Низкий приятный голос, не фальшивя, вытягивал многочисленные гласные. Непонятные, но музыкальные слова окружали недурные, но еще будто зажатые, не до конца раскрытые гитарные аккорды.

Прошло около минуты, прежде чем в разбуженное песней сознание просочились каждое слово с нотой, и Сезонов наконец понял, что голос тянул неаполитанскую песню из советского кинофильма «Формула любви». Как кому-то разрешили петь под гитару в тот час, когда он, подполковник, сражается с тьмой, да еще этот кто-то собрал вокруг себя публику: хлопки еще продолжали звучать?

Сезонов еще не стройным после пробуждения зрением обвел глазами доступный взору угол помещения. Лампа под потолком погашена. Дневной тусклый свет проникает из наполовину зашторенных окон. Рядом стоит еще одна, свободная, кровать. Один стул – у дверей, второй – у стены напротив возле узкого невысокого шкафа с непрозрачными створками и тумбы. Его окружают едва слышные звуки: что-то периодически пищит и постукивает.

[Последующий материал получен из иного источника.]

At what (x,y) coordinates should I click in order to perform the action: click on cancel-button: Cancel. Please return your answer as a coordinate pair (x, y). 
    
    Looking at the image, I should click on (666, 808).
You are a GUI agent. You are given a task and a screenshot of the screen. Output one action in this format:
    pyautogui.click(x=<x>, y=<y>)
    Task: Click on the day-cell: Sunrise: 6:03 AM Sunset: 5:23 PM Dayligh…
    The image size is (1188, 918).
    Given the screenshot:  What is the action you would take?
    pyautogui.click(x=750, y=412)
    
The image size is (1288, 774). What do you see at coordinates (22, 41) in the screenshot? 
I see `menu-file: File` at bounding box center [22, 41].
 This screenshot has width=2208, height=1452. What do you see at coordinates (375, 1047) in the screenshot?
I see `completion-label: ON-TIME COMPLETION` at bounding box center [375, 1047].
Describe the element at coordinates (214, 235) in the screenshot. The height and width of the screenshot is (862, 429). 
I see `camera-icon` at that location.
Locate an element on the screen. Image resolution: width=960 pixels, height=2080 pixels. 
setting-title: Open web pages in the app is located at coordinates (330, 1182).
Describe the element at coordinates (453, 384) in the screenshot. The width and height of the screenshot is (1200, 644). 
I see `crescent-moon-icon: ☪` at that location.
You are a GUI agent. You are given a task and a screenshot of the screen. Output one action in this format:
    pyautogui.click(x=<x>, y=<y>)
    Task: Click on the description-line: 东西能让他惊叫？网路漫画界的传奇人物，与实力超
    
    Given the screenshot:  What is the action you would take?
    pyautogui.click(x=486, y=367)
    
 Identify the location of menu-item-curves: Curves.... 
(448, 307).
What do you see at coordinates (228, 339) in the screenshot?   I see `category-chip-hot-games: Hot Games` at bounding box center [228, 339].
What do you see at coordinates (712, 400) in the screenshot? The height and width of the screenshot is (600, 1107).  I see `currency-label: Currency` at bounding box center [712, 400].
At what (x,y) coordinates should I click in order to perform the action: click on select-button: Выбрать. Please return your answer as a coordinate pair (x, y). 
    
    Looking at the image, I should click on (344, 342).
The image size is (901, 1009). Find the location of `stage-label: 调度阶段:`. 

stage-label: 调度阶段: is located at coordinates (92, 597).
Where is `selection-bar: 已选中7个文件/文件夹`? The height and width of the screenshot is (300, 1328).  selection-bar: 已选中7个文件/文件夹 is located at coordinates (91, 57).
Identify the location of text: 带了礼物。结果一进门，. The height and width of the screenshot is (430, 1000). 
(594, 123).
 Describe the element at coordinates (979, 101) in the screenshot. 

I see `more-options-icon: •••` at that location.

Подполковник вздохнул и хотел потянуться, размять затекшие мышцы во всем теле, но едва шевельнулся, как запоздало почувствовал, что опутан трубками и присосками, обтянут бандажом. Короткое и неловкое движение, которое он успел совершить, отозвалось тягучей болью во всем теле. Сезонов поморщился. Под опоясывающим корсетом пульсировало, неприятно жгло в месте ранения, внутренности будто истыкали сотнями игл.

Узнанная песня вдруг стала навязчивой и лишней. Он так хотел побыть в тишине. Откуда поют? Кажется, так близко, возможно, даже за стенкой. Сезонов уже мысленно хотел обрушить весь земной шар на неизвестного барда, как прозвучал финальный аккорд, выдуманный гитаристом, и слушатели захлопали гораздо активнее, кто-то даже крикнул «браво», а другой оглушительно свистнул. Тут же за дверью с другой стороны, видимо, услышав этот свист, пронеслась чья-то фигура. Подполковник не разобрал, кто это был: шторки на стекле, в которое просматривалось пространство за стеной, оказались опущены. Сезонов развернул на подушке тяжелую голову и перевел взгляд в окно. Световой день клонился к вечеру.